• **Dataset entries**

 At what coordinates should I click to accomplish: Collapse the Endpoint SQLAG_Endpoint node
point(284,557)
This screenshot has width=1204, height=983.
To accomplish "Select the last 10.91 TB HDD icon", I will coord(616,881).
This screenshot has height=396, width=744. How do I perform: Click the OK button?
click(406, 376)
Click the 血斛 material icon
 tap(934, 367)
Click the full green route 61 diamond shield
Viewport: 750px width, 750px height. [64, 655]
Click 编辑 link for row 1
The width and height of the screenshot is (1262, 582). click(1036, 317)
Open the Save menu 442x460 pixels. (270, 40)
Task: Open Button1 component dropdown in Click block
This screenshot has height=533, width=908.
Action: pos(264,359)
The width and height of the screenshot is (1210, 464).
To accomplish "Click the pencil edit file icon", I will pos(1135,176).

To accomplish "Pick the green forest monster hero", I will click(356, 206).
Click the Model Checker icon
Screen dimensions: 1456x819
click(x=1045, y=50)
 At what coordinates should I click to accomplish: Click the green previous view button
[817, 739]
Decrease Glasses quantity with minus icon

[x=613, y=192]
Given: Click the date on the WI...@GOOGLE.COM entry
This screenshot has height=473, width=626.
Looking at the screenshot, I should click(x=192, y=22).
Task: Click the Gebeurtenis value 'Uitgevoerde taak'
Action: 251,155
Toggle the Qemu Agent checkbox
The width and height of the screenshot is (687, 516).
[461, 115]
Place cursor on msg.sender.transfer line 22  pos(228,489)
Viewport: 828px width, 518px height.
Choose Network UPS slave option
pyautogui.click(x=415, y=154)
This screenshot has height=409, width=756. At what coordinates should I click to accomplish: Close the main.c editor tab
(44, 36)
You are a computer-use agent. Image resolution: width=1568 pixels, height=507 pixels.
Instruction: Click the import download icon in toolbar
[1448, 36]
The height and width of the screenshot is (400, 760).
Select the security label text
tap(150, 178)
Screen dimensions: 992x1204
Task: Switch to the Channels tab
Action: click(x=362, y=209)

• **Assignment**
Your task is to restate, word for word, the line with "The height and" and all lines after it, ending with the last line of the data.

• **Exercise result**
The height and width of the screenshot is (400, 760).
Select the security label text
tap(150, 178)
Screen dimensions: 992x1204
Task: Switch to the Channels tab
Action: click(x=362, y=209)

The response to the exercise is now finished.